Fortunately, the injection program is not the plot’s focus; Ikigami uses its premise to tell anthology stories about one particular government official and his, well, “victims” for lack of a better term. The manga asks the question: given the pressures on you, what would you do if you knew you only had 24 hours left to live? Every 100 pages or so of this manga tell the story of one individual’s last day on Earth.
These stories are told in an often-dramatic fashion; I found a lot of dramatic camera angles and close-ups that felt far more intense than the actual situation demanded. It’s as though Motoro Mase, the artist, was trying to stir up the reader’s emotions for mundane stories.

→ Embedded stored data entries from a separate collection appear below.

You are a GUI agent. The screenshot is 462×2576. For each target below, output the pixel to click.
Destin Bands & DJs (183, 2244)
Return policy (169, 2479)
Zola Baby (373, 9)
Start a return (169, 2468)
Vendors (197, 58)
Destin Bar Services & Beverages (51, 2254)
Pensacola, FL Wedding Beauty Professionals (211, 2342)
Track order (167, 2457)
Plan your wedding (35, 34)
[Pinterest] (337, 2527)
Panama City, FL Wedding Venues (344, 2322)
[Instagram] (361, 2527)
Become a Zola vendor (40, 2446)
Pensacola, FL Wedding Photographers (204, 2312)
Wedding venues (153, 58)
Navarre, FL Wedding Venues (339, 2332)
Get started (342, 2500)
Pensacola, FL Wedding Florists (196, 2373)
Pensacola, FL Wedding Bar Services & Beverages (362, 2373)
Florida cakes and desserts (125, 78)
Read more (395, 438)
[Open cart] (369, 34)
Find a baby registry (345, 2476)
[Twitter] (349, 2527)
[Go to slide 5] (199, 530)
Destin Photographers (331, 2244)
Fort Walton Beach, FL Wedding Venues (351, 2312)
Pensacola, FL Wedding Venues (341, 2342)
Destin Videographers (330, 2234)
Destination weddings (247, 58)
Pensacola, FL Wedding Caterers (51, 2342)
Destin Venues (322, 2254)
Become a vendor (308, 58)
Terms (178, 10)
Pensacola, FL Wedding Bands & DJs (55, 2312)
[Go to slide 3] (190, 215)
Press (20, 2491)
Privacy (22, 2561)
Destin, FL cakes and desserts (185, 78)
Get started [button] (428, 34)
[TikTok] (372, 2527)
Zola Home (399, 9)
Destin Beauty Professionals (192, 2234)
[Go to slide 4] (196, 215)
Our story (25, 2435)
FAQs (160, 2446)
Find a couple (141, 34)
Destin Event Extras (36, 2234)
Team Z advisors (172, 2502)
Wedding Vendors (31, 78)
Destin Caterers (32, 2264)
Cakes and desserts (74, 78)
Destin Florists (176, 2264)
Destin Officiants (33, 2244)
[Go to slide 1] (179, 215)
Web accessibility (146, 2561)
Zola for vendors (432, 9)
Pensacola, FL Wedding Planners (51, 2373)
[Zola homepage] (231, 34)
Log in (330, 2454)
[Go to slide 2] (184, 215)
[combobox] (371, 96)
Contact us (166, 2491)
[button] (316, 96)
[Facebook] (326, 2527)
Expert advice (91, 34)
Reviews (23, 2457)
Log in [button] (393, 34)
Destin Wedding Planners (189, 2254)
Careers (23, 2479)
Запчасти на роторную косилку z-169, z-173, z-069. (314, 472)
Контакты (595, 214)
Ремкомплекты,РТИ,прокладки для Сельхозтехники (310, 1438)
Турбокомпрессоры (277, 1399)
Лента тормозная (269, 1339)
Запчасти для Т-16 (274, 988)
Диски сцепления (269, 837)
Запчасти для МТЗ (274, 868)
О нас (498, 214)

Moreover, Masa uses a fairly small range of distinctive character design elements, so at some points I had a tough time tracking who was who.
Nevertheless, Masa’s character stories progress at an impressively steady pace; action sequences are clear and easy to parse, and information comes at you at just the right pace to be easily absorbed. Excepting the long sequences explaining the injection program, of course.
One nice thing about Ikigami‘s premise is that it changes nothing about each victim’s life. Nobody gets a huge pile of cash or a gun. Moreover, a…dramatic exit will leave behind quite a mess for the victim’s family. So most victims don’t end up wallowing in hookers and blow. They focus on their actual lives and their legacy.
Overall, I felt that Ikigami needs a few volumes to settle itself into its plot. It feels like Masa is exploring his premise here, and that future volumes are more likely to fully satisfy the reader. This first volume satisfied me, though.
(Interestingly, Tomoyuki Takimoto directed a live-action film adaptation of Ikigami, which was released in 2008. I wonder how it’s structured.)